### Dataset entries
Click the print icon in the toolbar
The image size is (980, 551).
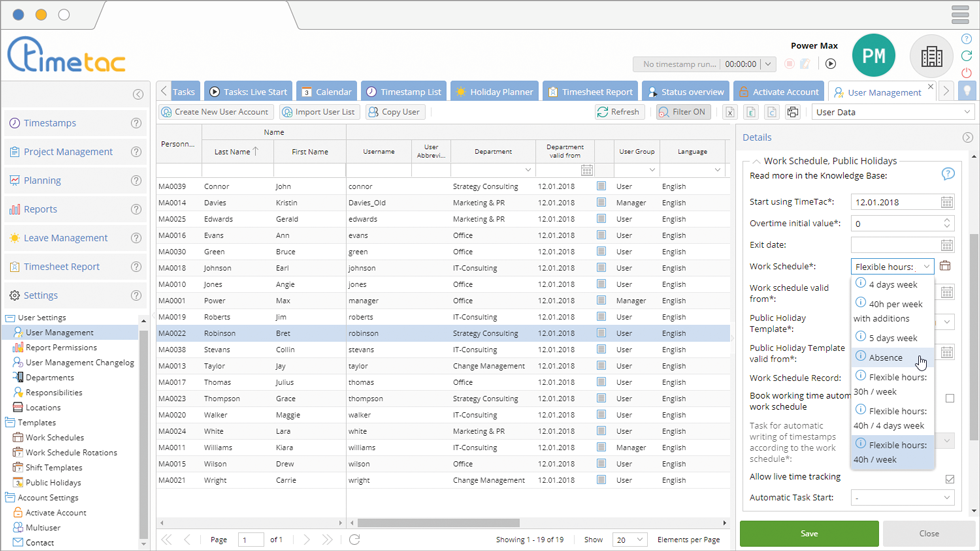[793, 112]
######
### Dataset entries
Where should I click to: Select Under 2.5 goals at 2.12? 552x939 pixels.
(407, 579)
######
■ Objective
Pull out each line above that contains the word "Where". Treat uppercase and lowercase as different.

■ Task answer
Where should I click to: Select Under 2.5 goals at 2.12? 552x939 pixels.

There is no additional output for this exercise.